Holy hell there's a lot wrong with your code. You should probably go through a begging C++ book to learn the basics because even if your code was compilable, it's very very poorly implemented. The one thing I have to point out that no one seems to have mentioned is the
declaration of
std::vector<Node*>& node_dict;You can't declare a reference like that. A reference HAS to be an assignment. You're saying
node_dictis a reference to a astd::vector<Node*>object, but not telling it what it's referencing. If this compiles then your compiler is pulling out the & symbol instead of throwing an error like ti should.As for the poorness of your code, why are you even declaring node_dict as a class variable? You assign it a value in your constructor, but then don't use it outside of your constructor. There's no reason it should be a class variable.

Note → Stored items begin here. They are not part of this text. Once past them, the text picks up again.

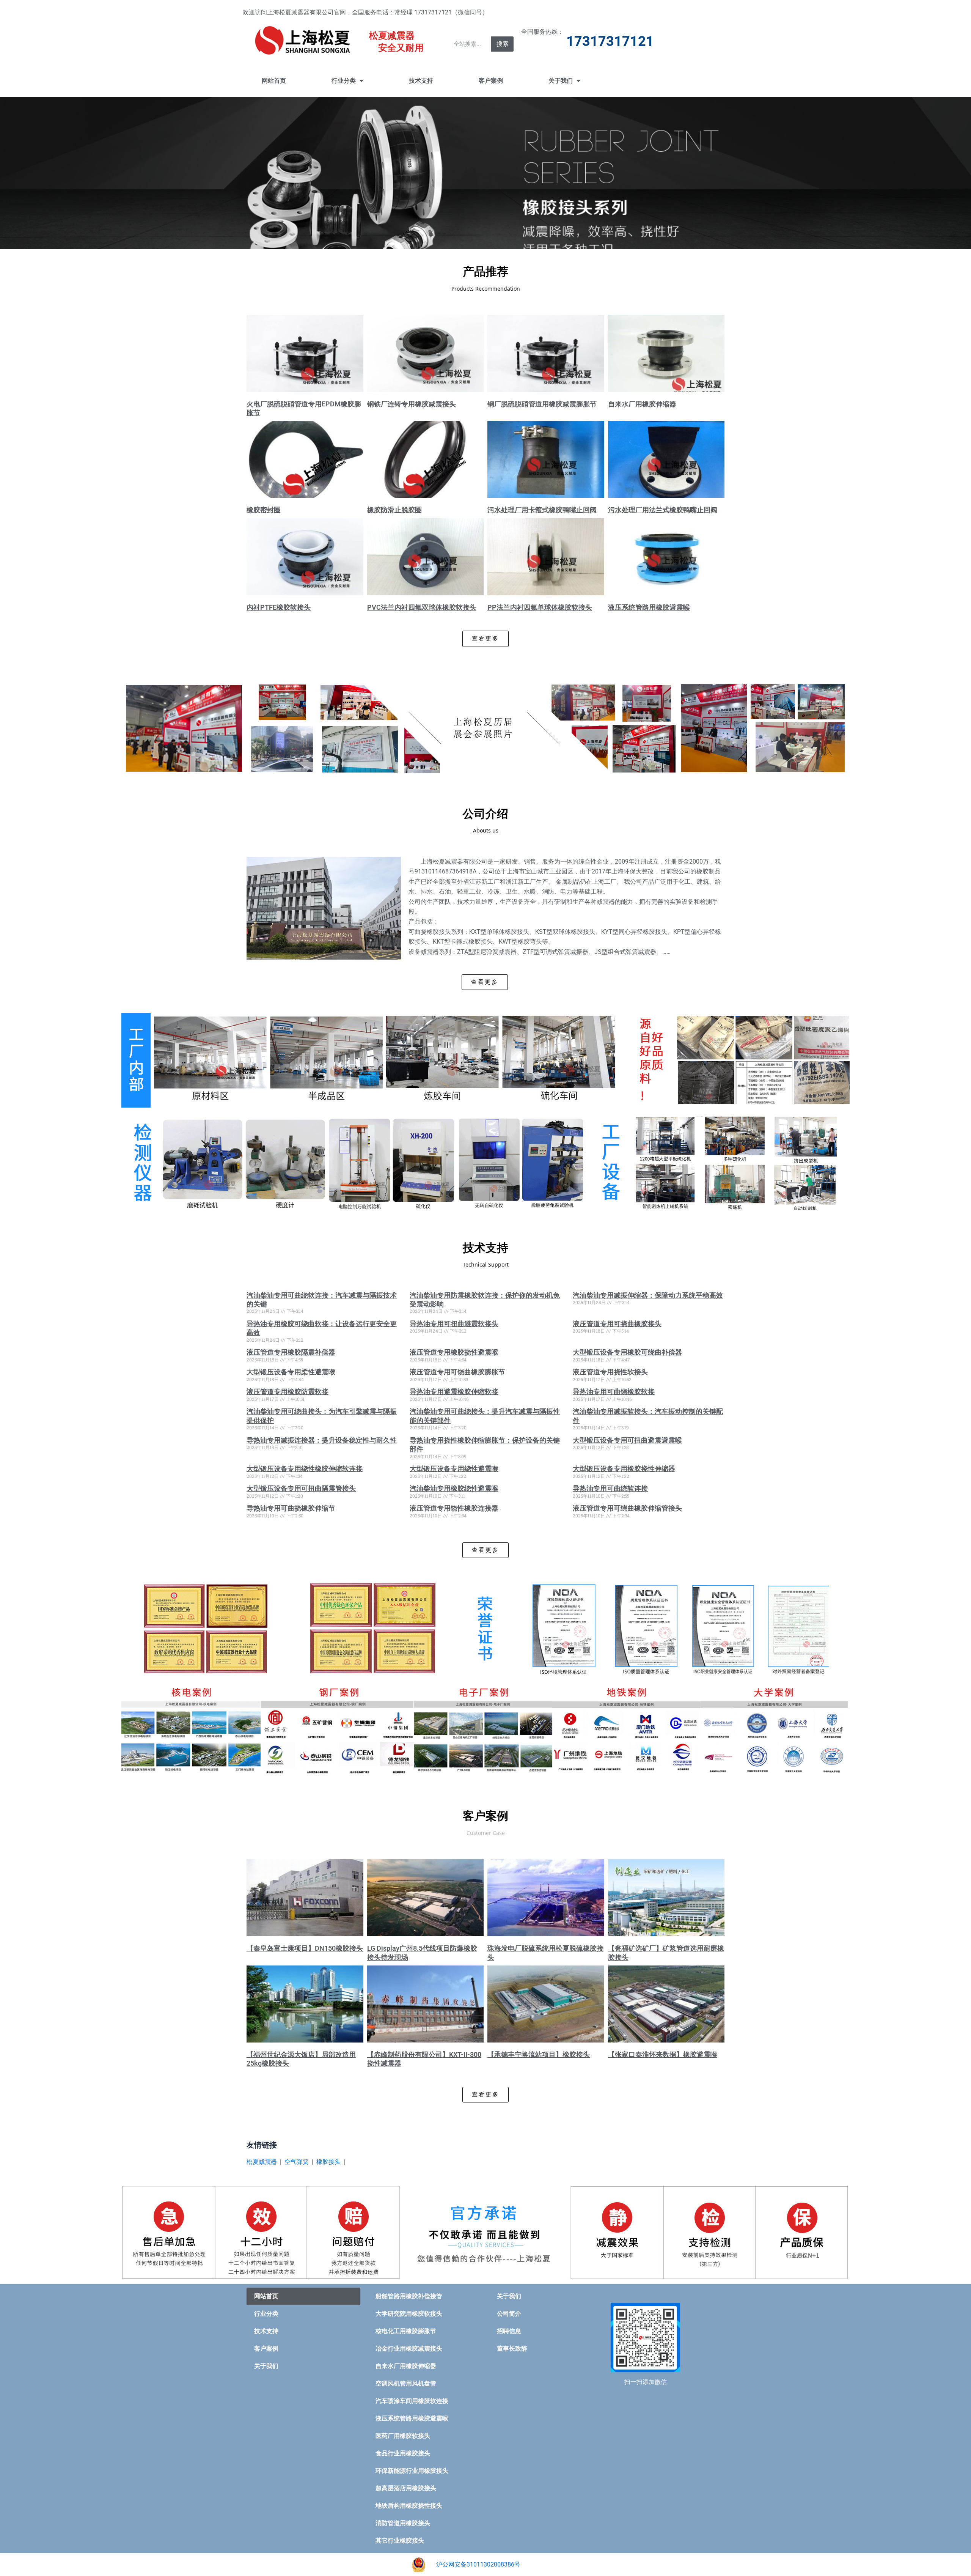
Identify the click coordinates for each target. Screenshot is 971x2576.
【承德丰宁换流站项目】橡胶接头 (538, 2054)
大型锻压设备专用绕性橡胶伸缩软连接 (305, 1469)
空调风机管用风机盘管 (406, 2383)
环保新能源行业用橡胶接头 (412, 2470)
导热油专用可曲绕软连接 (610, 1488)
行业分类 (344, 80)
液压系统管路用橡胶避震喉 (649, 607)
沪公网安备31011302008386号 (478, 2564)
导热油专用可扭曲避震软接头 (454, 1324)
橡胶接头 (328, 2161)
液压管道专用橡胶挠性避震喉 (454, 1352)
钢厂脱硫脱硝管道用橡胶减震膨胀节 (542, 404)
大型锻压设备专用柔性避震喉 (291, 1372)
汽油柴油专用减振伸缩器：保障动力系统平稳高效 (648, 1295)
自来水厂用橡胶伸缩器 (642, 404)
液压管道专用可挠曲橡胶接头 (617, 1324)
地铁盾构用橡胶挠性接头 (409, 2505)
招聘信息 (509, 2331)
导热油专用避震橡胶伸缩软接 (454, 1392)
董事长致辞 (512, 2348)
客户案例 (491, 80)
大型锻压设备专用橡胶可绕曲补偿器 (627, 1352)
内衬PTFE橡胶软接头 (279, 607)
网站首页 (274, 80)
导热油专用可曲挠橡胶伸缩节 (291, 1508)
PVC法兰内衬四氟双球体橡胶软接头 (421, 607)
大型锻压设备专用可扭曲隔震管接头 (301, 1488)
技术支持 (421, 80)
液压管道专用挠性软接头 (610, 1372)
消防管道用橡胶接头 (403, 2523)
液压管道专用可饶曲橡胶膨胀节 (457, 1372)
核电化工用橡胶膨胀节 (406, 2331)
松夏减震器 (262, 2161)
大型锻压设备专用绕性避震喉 (454, 1469)
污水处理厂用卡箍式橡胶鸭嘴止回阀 (542, 510)
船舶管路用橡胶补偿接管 (409, 2296)
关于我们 (560, 80)
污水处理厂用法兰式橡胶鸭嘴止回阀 (662, 510)
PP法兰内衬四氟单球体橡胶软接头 (539, 607)
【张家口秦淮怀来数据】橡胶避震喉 (662, 2054)
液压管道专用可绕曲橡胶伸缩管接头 (627, 1508)
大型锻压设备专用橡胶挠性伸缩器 (624, 1469)
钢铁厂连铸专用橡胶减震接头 (411, 404)
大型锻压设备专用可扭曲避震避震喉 (627, 1440)
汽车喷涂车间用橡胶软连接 (412, 2400)
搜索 (502, 43)
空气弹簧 (296, 2161)
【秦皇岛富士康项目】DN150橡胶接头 (305, 1948)
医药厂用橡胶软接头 (403, 2435)
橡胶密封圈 (264, 510)
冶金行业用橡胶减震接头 (409, 2348)
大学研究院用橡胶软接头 (409, 2313)
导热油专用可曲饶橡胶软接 (614, 1392)
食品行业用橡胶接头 (403, 2453)
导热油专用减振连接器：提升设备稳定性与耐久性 (322, 1440)
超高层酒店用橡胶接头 (406, 2488)
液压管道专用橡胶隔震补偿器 (291, 1352)
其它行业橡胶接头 (400, 2540)
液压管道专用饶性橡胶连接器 (454, 1508)
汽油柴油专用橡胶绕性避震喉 (454, 1488)
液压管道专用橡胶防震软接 (287, 1392)
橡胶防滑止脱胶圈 (394, 510)
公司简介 (509, 2313)
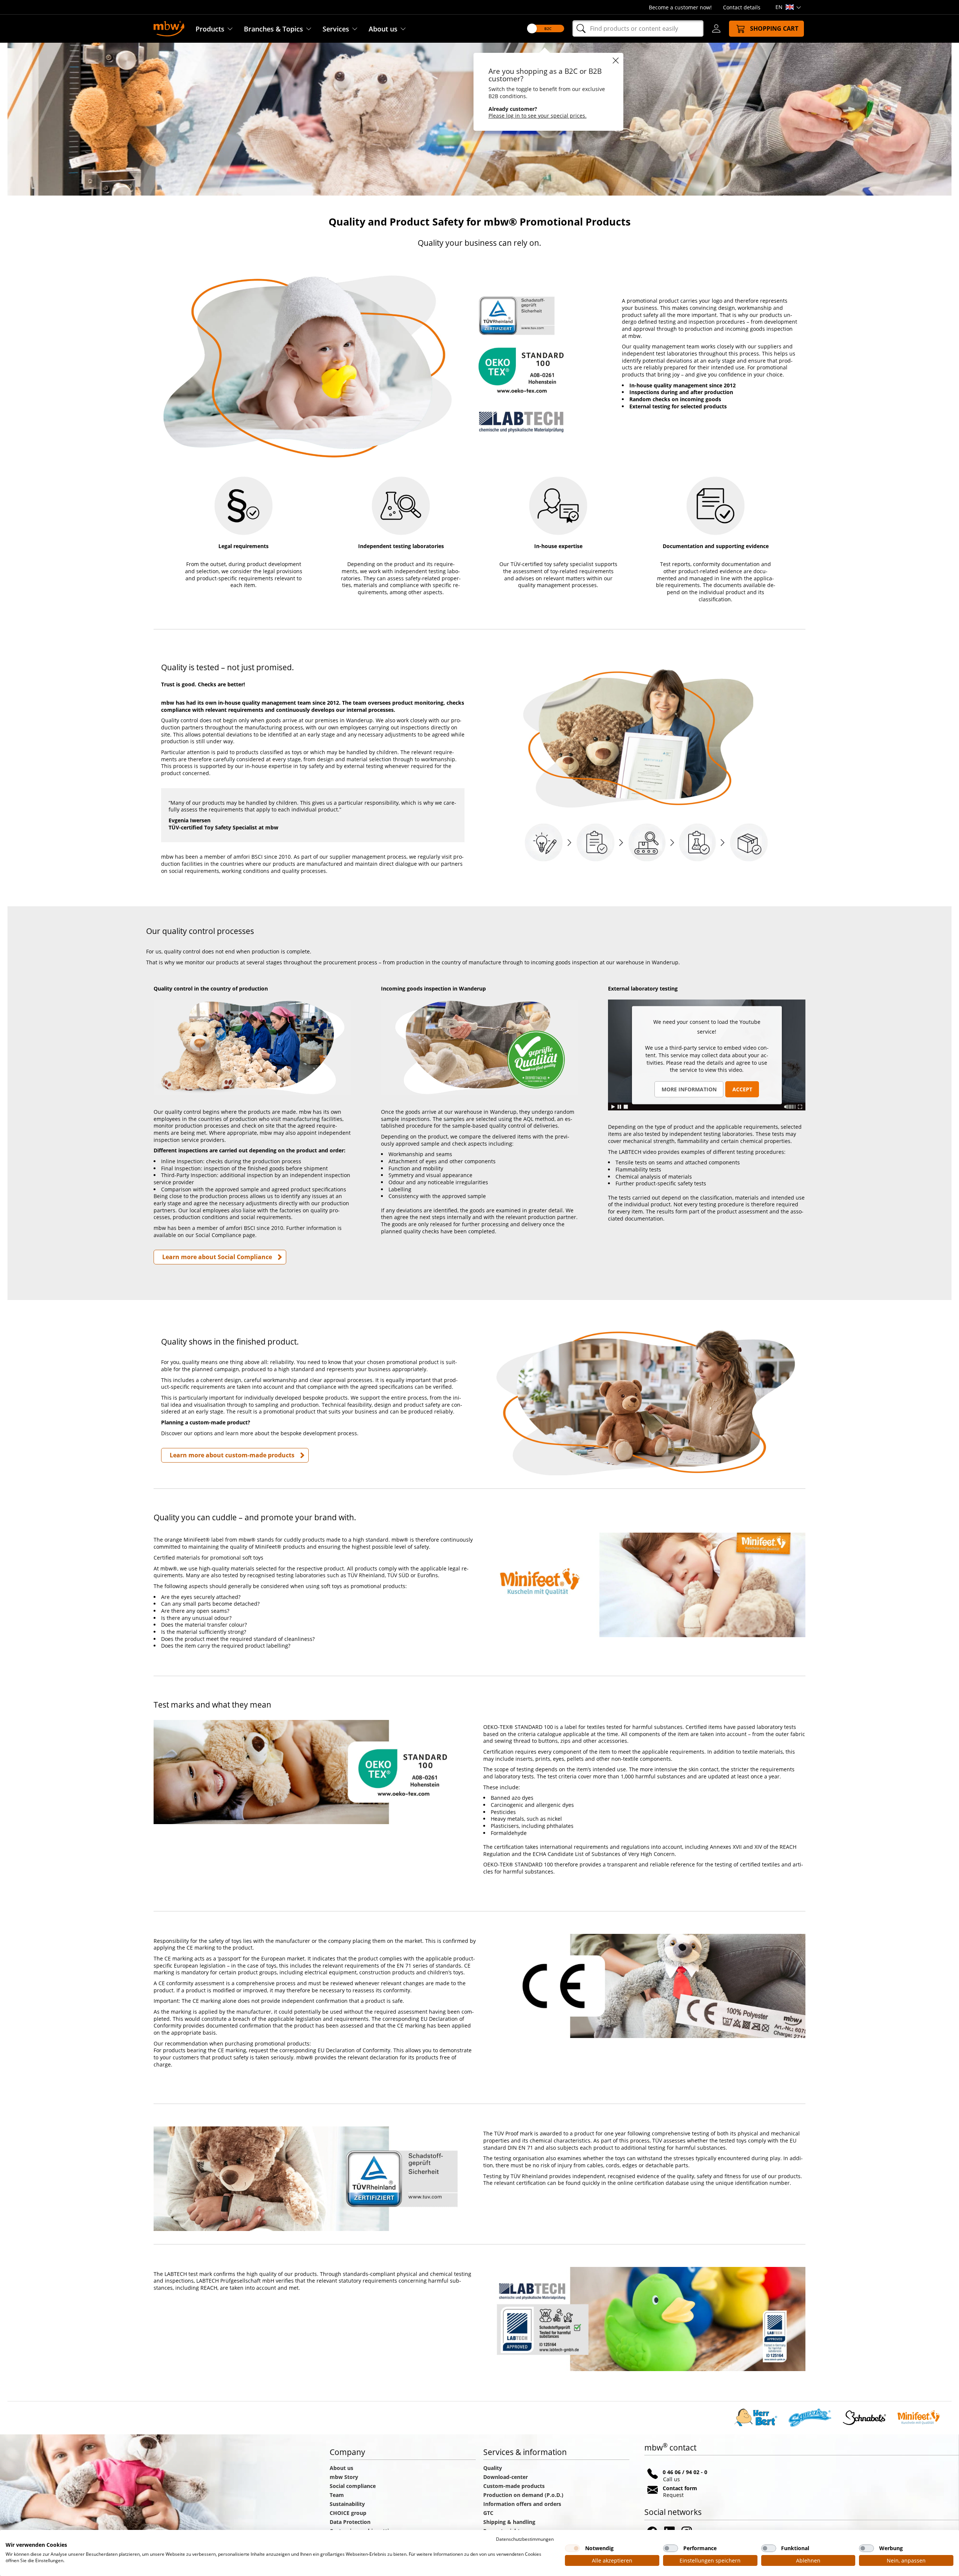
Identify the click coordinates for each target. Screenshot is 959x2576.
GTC (488, 2512)
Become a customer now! (680, 7)
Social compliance (353, 2485)
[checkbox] (572, 2548)
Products (210, 28)
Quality (492, 2467)
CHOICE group (348, 2512)
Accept (742, 1089)
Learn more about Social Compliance (217, 1257)
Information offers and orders (522, 2503)
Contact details (741, 7)
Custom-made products (514, 2485)
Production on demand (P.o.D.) (523, 2494)
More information (689, 1089)
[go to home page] (169, 27)
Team (337, 2494)
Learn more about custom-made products (232, 1455)
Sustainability (347, 2503)
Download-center (505, 2476)
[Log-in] (716, 28)
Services (336, 28)
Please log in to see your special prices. (537, 115)
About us (383, 28)
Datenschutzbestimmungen (525, 2539)
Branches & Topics (273, 28)
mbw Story (344, 2476)
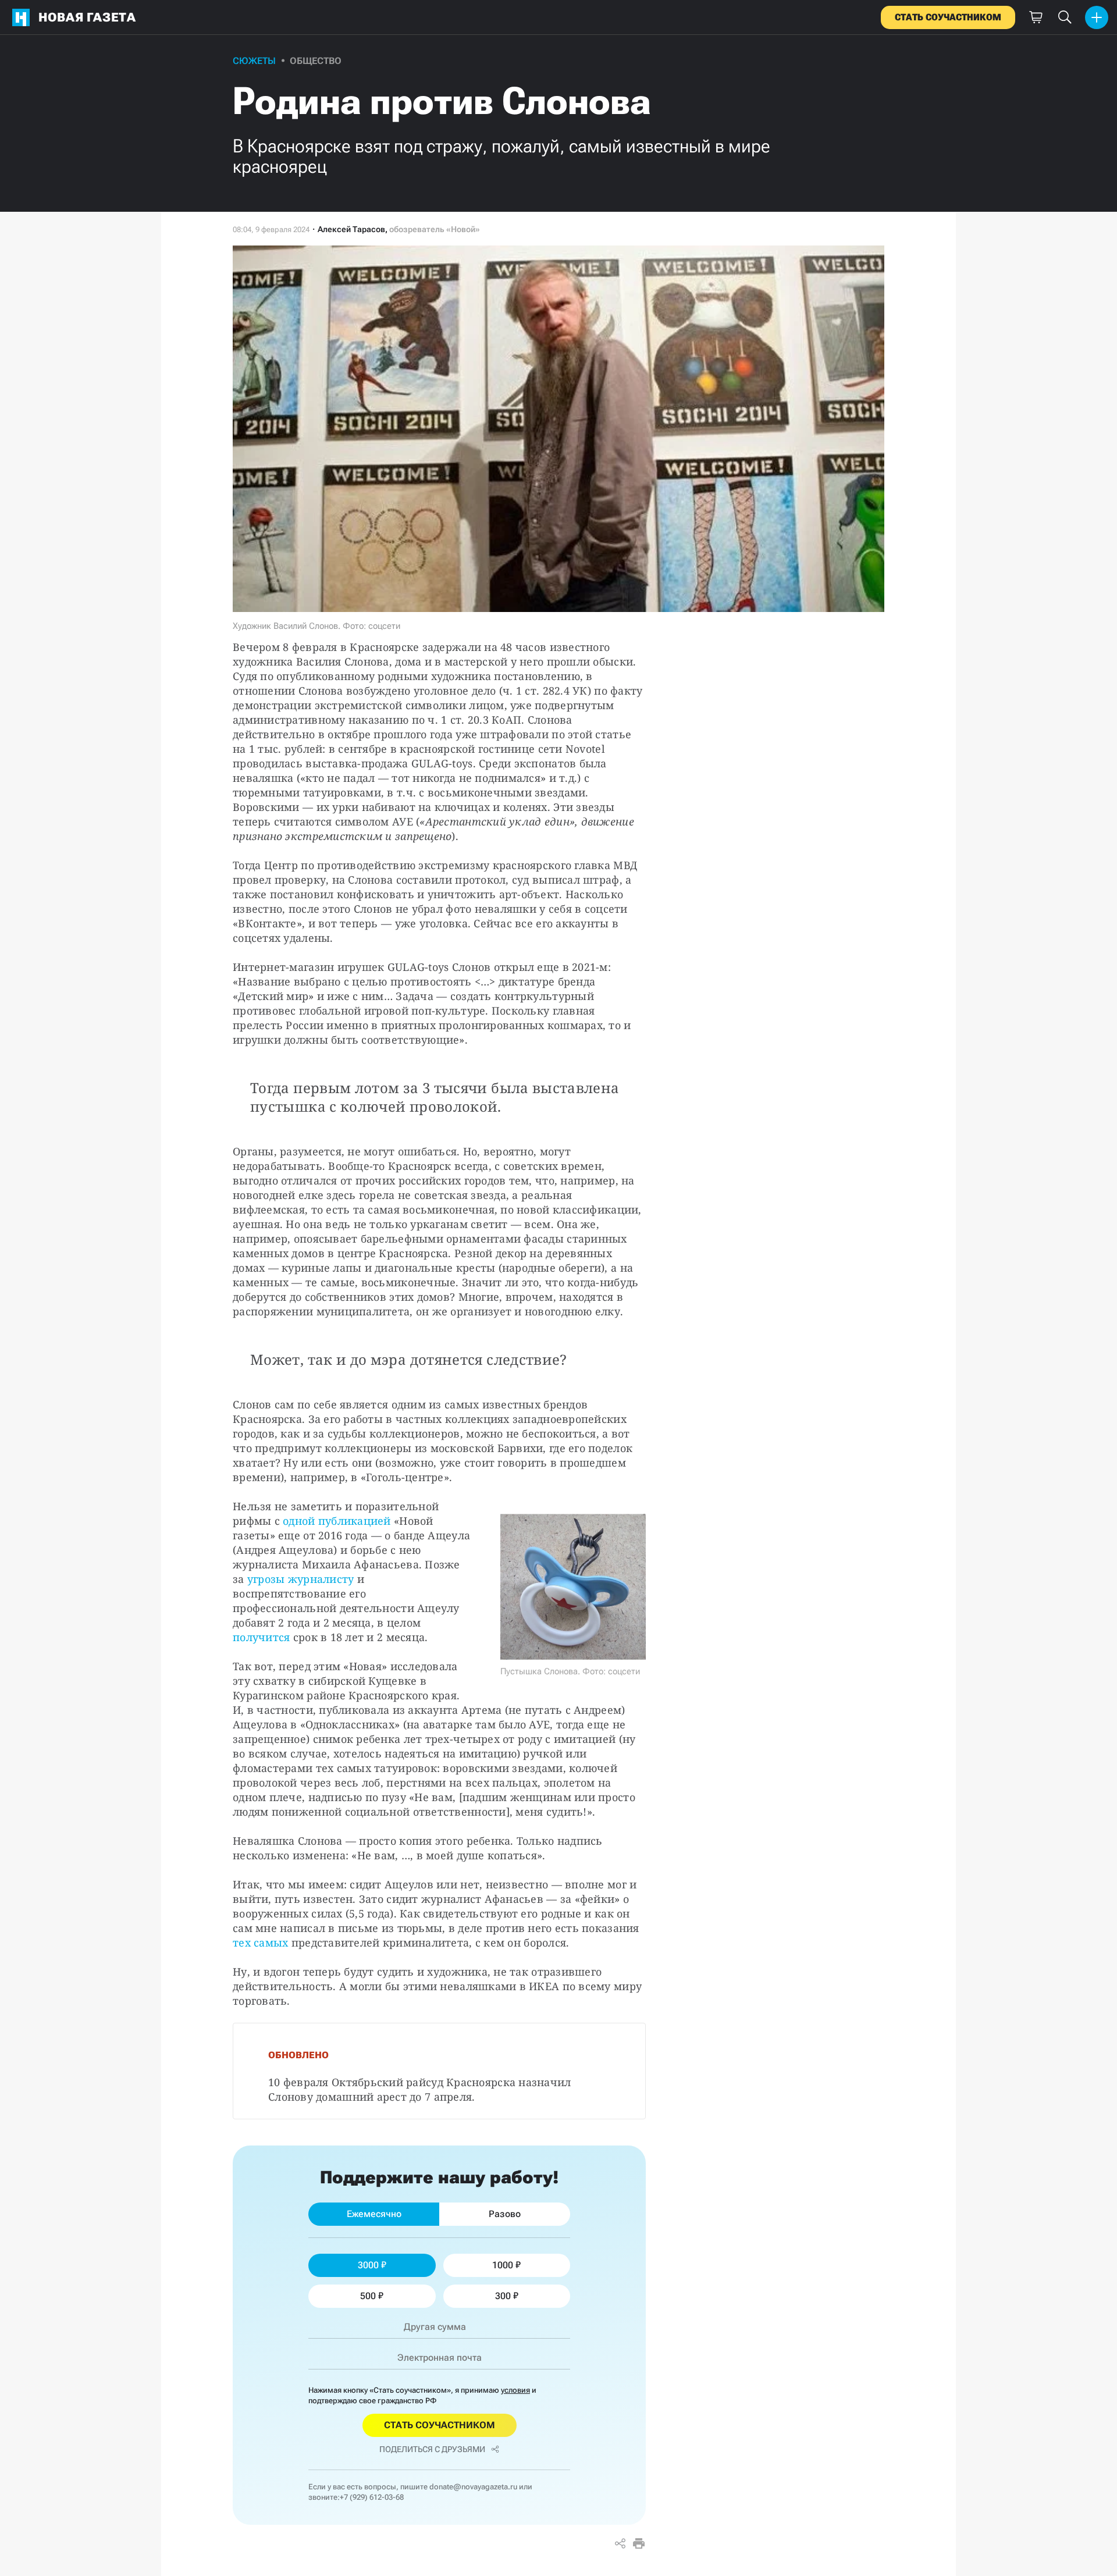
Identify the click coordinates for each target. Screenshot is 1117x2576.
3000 (368, 2265)
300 (503, 2295)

如果在 C++ 中新建一个类型,您将获得一个指向堆分配对象的指针。如果要就地分配,请编写不带 new 关键字的构造函数。
If you new a type in C++, you get a pointer to a heap allocated object. If you want to allocate it in place, write the constructor without the new keyword.
这应该简单地是:
tree_dict不是指针,您正在按值存储向量。
请注意,正如发布的那样,您至少泄漏了
root的内存,因为Tree没有删除它的析构函数。或者,您可以使用智能指针,例如std::auto_ptr,它会删除它会自动为您服务,并有助于使您的代码异常安全:对于
tree_dict也是如此,它最好作为 Boosts 或 TR1shared_ptr或类似 Boostsptr_vector。That should simply be:
tree_dictis not a pointer, you are storing thevectorby value.Note that as posted you are at least leaking the memory for
rootasTreedoesn't have a destructor which deletes it. Alternatively you can use smart pointers likestd::auto_ptrwhich deletes it automatically for you and helps making your code exception-safe:Same goes for the
tree_dictwhich would be better off as avectorof e.g. Boosts or TR1shared_ptror something like Boostsptr_vector.